I pray that, with the help of my loved ones, I'll continue to learn from everything - the good, the bad and the ugly. I pray that I'll always find the strength...and I wish the same for all of you. 




  1. Chronic pain/illness at any age but is especially difficult to swallow the younger the person. I've been at this for 10 plus years now. I'm in the middle of my life now but it stole some time from me that can not be captured back no matter how much I wish it to be. If not for the love of my family and friends, some days I could hardly see the light at the end of the tiny tunnel. You are right to lean and ask for help when needed. Take comfort on bad days knowing it's there for you. Well written and thank you for sharing. Hugs. tammy

  2. Hi Tammy: Thank you for sharing a bit of your story with me - what is the nature of your pain? I think it's normal and natural to feel like we've been cheated out of some time (I've already felt that way at 24). I'm trying, though, to see each of those days as purposeful nowadays. I'm glad that you have the kind of support system I do - it means the world and I wish everyone living with illness could say the same. Thank you so much for writing and I hope to connect with you again soon. Hugs right back xox

  3. You are so amazing, and have a wonderful family to be so supportive.

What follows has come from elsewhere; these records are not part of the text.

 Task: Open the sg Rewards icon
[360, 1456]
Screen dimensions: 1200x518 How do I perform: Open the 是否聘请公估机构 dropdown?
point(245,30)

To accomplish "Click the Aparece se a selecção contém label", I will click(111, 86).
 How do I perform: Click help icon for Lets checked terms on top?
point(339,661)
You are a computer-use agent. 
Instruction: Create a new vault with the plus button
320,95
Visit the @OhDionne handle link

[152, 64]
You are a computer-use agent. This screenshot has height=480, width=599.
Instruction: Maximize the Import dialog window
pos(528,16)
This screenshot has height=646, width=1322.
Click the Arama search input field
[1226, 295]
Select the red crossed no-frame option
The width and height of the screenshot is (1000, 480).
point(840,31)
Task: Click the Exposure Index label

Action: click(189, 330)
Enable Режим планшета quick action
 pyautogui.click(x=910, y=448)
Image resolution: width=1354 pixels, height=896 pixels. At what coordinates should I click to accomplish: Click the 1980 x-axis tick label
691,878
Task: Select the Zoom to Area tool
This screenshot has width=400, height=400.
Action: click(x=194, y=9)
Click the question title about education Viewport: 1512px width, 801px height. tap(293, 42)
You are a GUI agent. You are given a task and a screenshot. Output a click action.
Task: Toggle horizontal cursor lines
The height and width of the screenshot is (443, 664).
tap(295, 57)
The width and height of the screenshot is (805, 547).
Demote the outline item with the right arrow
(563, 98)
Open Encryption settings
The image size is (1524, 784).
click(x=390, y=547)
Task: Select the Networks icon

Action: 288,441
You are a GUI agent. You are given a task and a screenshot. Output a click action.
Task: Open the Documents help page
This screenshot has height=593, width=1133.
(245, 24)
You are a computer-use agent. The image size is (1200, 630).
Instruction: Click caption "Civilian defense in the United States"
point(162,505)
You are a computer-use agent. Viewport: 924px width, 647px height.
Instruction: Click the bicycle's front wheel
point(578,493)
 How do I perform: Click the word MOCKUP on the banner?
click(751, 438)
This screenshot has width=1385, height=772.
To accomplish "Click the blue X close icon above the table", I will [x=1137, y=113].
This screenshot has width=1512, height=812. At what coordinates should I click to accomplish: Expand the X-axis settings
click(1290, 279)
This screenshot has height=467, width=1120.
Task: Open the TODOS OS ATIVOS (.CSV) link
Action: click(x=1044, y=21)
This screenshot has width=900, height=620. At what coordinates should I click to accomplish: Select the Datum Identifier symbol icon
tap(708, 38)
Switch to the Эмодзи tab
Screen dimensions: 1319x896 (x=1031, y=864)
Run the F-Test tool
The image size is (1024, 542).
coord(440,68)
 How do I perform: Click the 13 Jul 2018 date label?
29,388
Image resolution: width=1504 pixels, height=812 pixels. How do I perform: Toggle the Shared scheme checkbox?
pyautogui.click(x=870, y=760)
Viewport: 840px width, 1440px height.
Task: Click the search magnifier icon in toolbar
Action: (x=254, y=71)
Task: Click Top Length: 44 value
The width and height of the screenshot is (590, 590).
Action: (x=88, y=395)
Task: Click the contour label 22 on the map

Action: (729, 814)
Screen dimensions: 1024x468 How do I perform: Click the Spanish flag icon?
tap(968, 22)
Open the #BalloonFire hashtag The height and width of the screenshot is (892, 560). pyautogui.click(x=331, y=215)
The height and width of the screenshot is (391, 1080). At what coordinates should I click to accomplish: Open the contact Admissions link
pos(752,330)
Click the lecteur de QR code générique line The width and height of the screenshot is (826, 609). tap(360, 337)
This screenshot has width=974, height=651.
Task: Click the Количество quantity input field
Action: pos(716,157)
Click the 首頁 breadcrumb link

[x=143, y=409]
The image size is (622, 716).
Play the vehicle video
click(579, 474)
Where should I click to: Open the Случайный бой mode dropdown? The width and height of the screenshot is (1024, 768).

    I am 32 and have only been diagnosed for about 18 months, but have had symptoms off and on as long as I can remember. So it has been a new concept for my family to grasp. Even my husband gets frustrated sometimes when I can't do things that I used to.

  4. Maya, you always amaze me.

    I think one thing I have learned from having RA is that people really want to help and while we are often trying to be strong and independent, we don't allow others to fill their need to help. As a mother I can definitely say that in the same situation, it would fill me with great pleasure to know that I am helping my child, no matter what the age. Good for you and your parents! Big hugs friend.